An assessment of data gathered during play sessions with a group of 50 kids aged 2 to 4 found that autistic children maintained joint attention at levels consistent with their neurotypical peers.
These results were exciting to Yurkovic-Harding. “Every time that you find something that’s typical and intact in children with autism, there’s this opportunity to explore,” she says. Additionally, the children with autism also used hand-following rather than gaze-following questions to follow their parent’s attention into joint attention.
Experiences, where a child focuses on an activity, like playing with a toy truck or building with blocks, together with a parent, are thought to support language development.
The current study found that parents of children with autism spectrum disorder named toys more frequently when they were in joint attention together compared to when they weren’t looking at the same toy.
Yurkovic-Harding and her team hope that by identifying times when children with autism are able to play in more typical ways, adults can encourage autistic children to do more of these activities and allow for more chances for learning.
“We need to push to understand the everyday lives of individuals with autism, the social pressures that they face day to day, and the social context that they interact in so we can help them exist in the social world that’s all around us in a way that is comfortable and confident for them,” she says.
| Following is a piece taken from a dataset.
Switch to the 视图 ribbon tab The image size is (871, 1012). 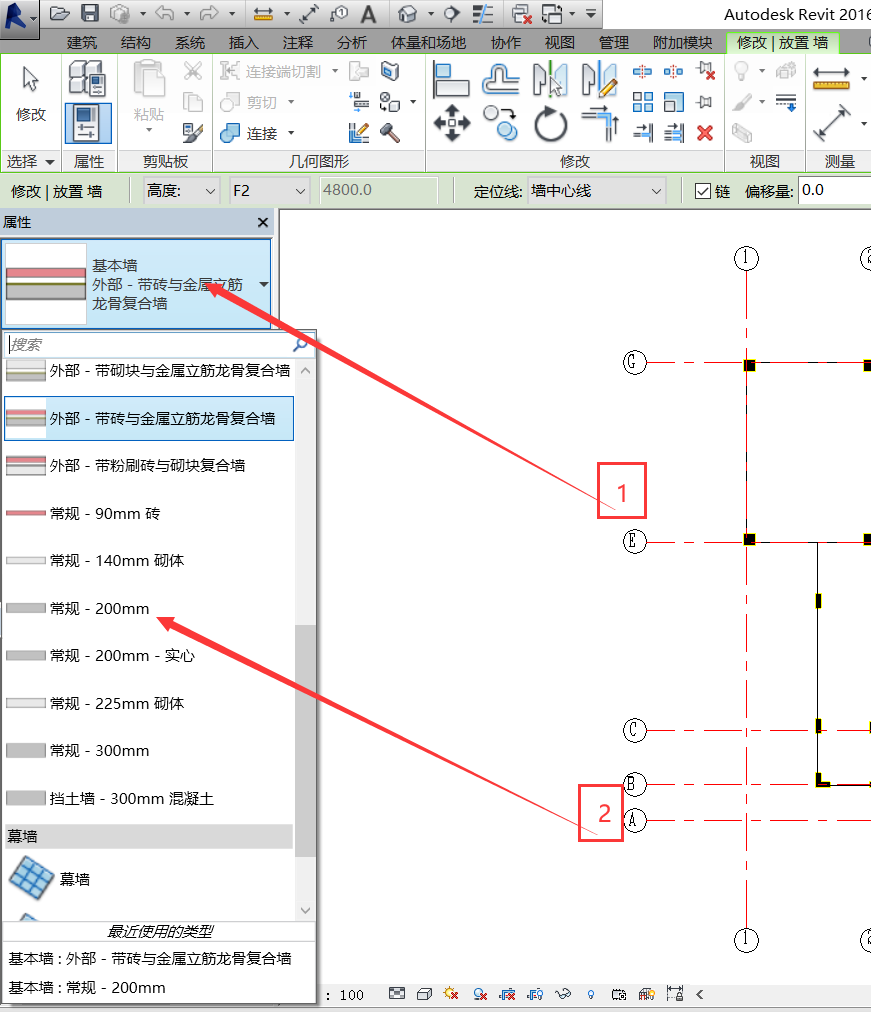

About this ASD research news
Author: press office
Source: Cell Press
Contact: Press Office – Cell Press
Image: The image is in the public domain
Original Research: Open access.
“Children with ASD Establish Joint Attention during Free-Flowing Toy Play without Face Looks” by Julia Yurkovic-Harding et al. Current Biology
Abstract
See also
Children with ASD Establish Joint Attention during Free-Flowing Toy Play without Face Looks
highlights
- ASD children engage in joint attention at frequent and typical levels during toy play
- Like TD dyads, ASD dyads follow hands (rather than eyes) to establish joint attention
- In both groups, parents name toys more frequently during moments of joint attention
- These results raise questions about the meaning of joint attention deficits in ASD.
Summary
Children’s ability to share attention with another person (ie, achieve joint attention) is critical for learning about their environments in general and supporting language and object word learning in particular.
While joint attention (JA) as it pertains to autism spectrum disorder (ASD) is often more narrowly operationalized as arising from eye gaze or explicit pointing cues alone, recent evidence demonstrates that JA in natural environments can be achieved more broadly through multiple other pathways beyond gaze and gestures.
Here, we use dual head-mounted eye tracking to examine pathways into and characteristics of JA episodes during free-flowing parent-child toy play, comparing children with ASD to typically developing (TD) children. Moments of JA were defined objectively as both the child’s and parent’s gaze directed to the same object at the same time.
Consistent with previous work in TD children, we found that both TD and ASD children rarely look at their parent’s face in this unstructured free play context. Nevertheless, both groups achieved similarly high rates of JA that far exceeded chance, suggesting the use of alternative pathways into JA. We characterize these alternate pathways, find they occur at similar levels across both groups, and achieve similar ends: namely, for both groups, targets of JA are named more frequently by parents in those moments than non-jointly attended objects.
These findings broaden the conceptualization of JA abilities and impairment in ASD and raise questions regarding the mechanistic role of the face-gaze-mediated JA pathway in ASD.